** Data excerpts follows **
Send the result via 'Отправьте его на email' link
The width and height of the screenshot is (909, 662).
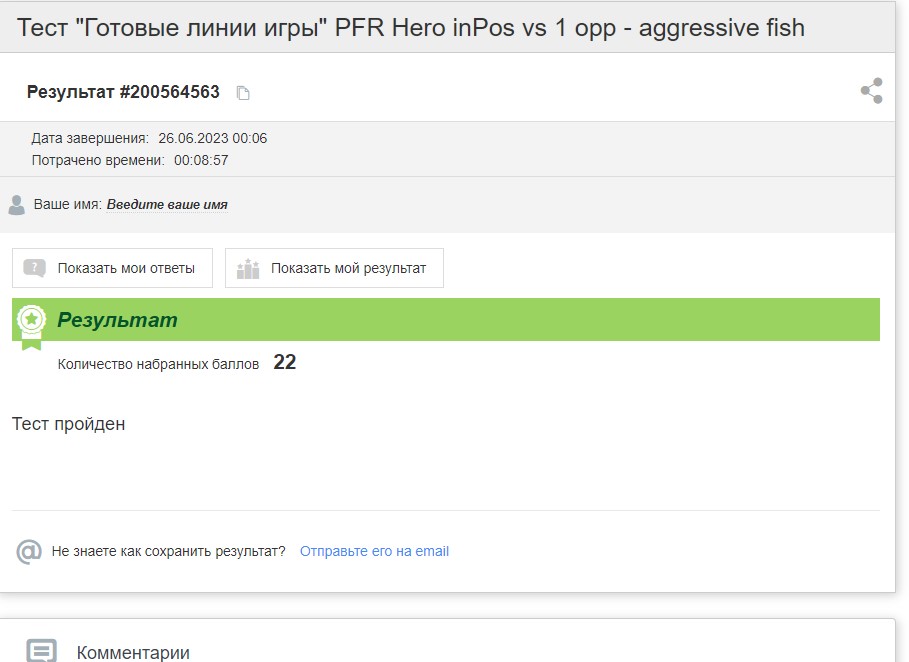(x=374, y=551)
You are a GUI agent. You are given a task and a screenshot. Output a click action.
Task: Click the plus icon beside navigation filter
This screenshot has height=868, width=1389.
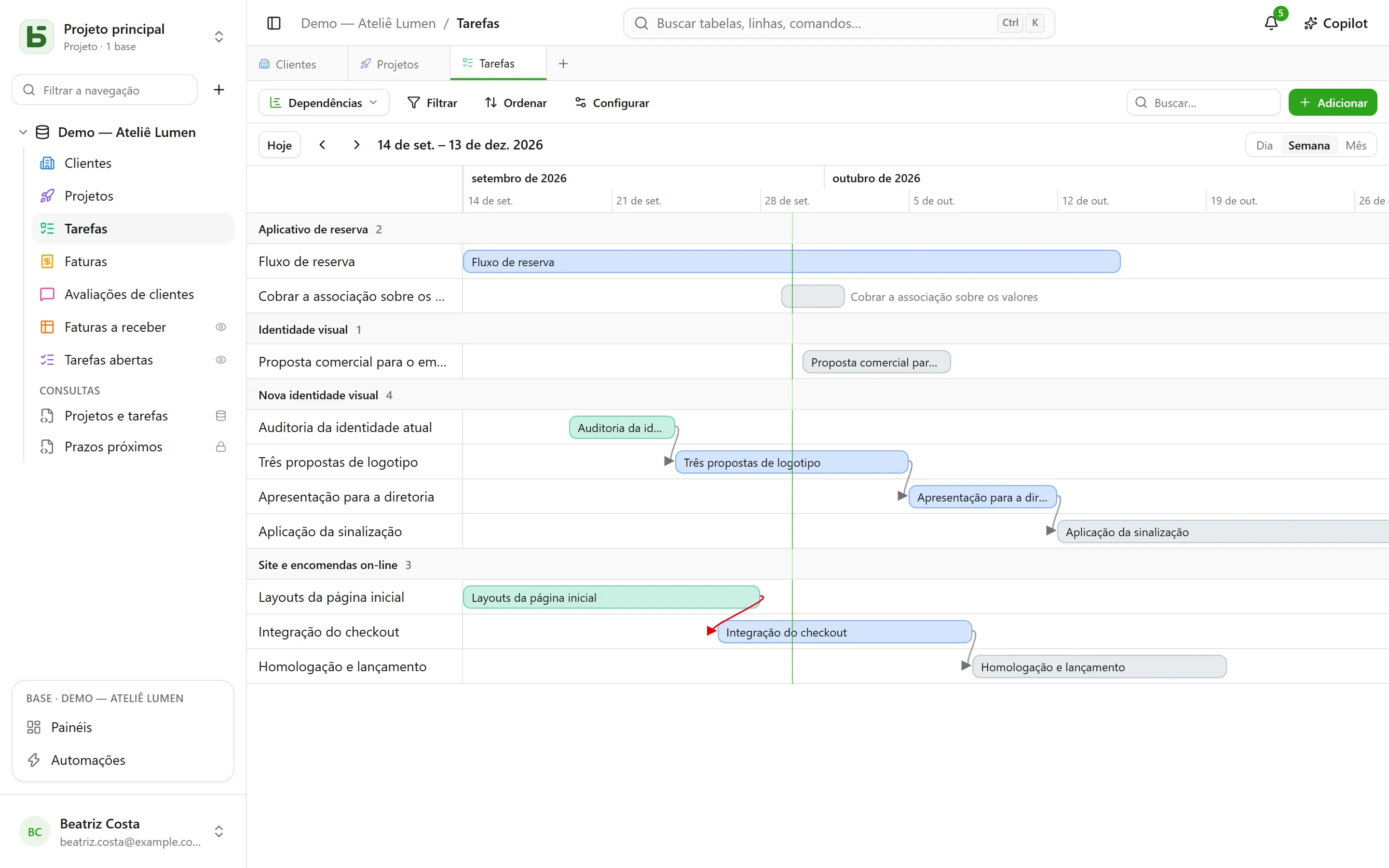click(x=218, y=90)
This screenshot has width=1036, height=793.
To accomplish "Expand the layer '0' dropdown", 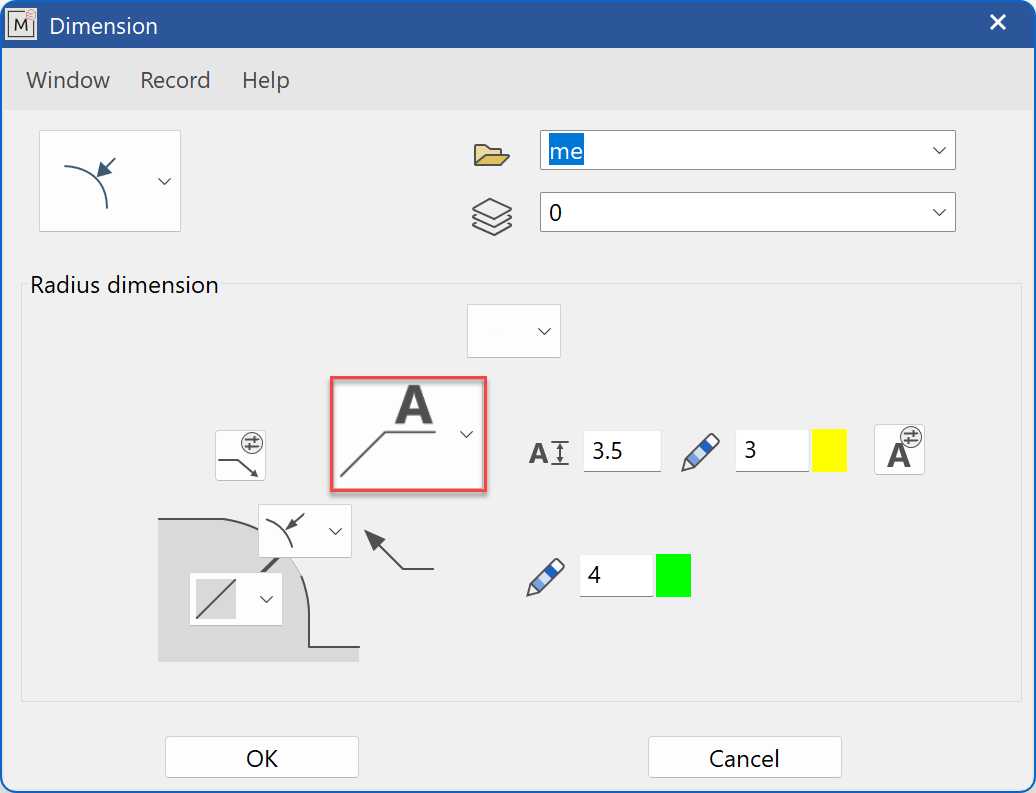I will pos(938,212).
** End of Data excerpts **
Please restate the lines above exactly, starting at the first line of the data and stopping at the line containing "Task: Click the", which is included. Omit pictures.

Send the result via 'Отправьте его на email' link
The width and height of the screenshot is (909, 662).
(x=374, y=551)
You are a GUI agent. You are given a task and a screenshot. Output a click action.
Task: Click the plus icon beside navigation filter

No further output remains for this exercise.